▶ **Task directions**
Answer these questions from the hydration guide below.
(a) How much energy loss can a 5 percent drop in the body's water levels cause?
(b) How much water does the guide say to aim to drink daily?
(c) What kind of water bottle does it suggest carrying?

▶ **Selected excerpt**

══════

Your Complete Hydration Guide: What To Drink (And Avoid) For Optimal Health
Needless to say, water is important. Every cell, tissue, and organ in the body needs it to work efficiently. Water regulates body temperatures, transports nutrients, lubricates the joints, and flushes out toxins and wastes. A mere 5 percent drop in the body's water levels can even cause a 30 percent loss of energy.
In order to stay properly hydrated, aim to drink half your body weight in ounces daily. When you're dehydrated, toxins are reabsorbed by the body, stressing your liver and eventually weakening your immune system.
Dehydrators to avoid
1. Caffeinated beverages and alcohol
Coffee, tea, alcohol, and energy drinks are diuretics that increase urine flow and flush water from the body, eventually leading to dehydration.
2. Sugary drinks
Drinks with a high sugar content can lead to water loss by creating an acidic environment that can impair enzyme function and decrease your body’s water storage capacity.
3. Salty foods.
Salty foods can lead to a loss of fluids because extra water is needed to get rid of all of the extra sodium. Remember that most processed and packaged foods are especially high in sodium.
Techniques for better hydration
Now that you know what you shouldn't be drinking, here are some effective ways to stay hydrated throughout the day:
1. Have a water bottle of choice.
Carry a large glass water bottle with you whenever possible, avoiding plastic ones that contain potentially harmful BPA.

══════

▶ **Excerpted data**
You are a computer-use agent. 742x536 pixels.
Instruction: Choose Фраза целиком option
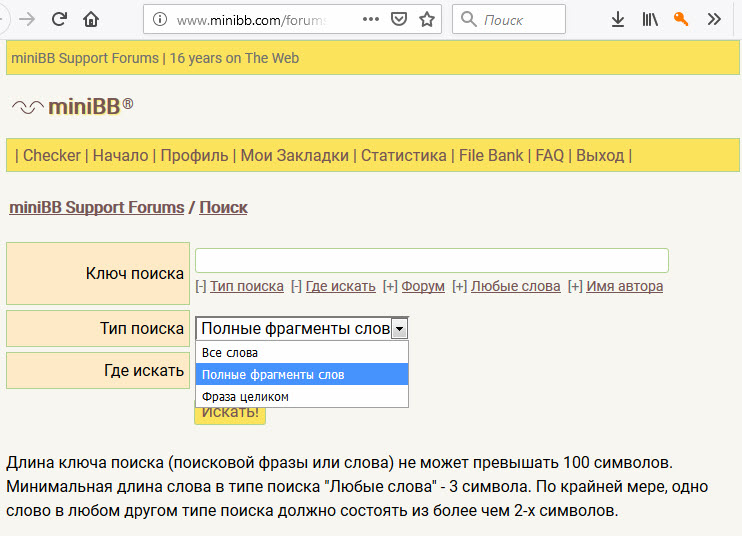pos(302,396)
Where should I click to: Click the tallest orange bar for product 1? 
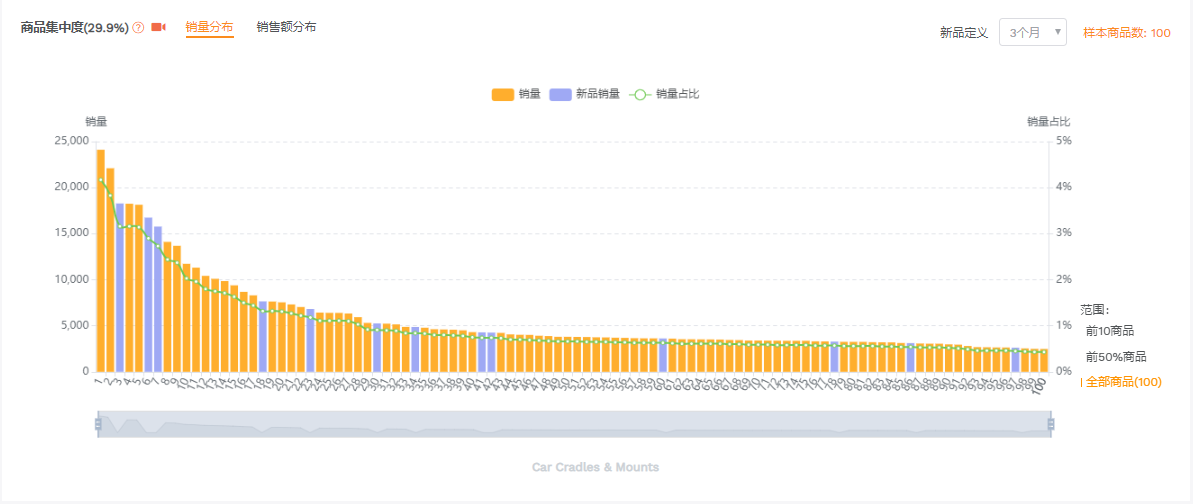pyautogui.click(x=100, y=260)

══════

▶ **Written response**
(a) A 30 percent loss of energy.
(b) Half your body weight in ounces.
(c) A large glass water bottle.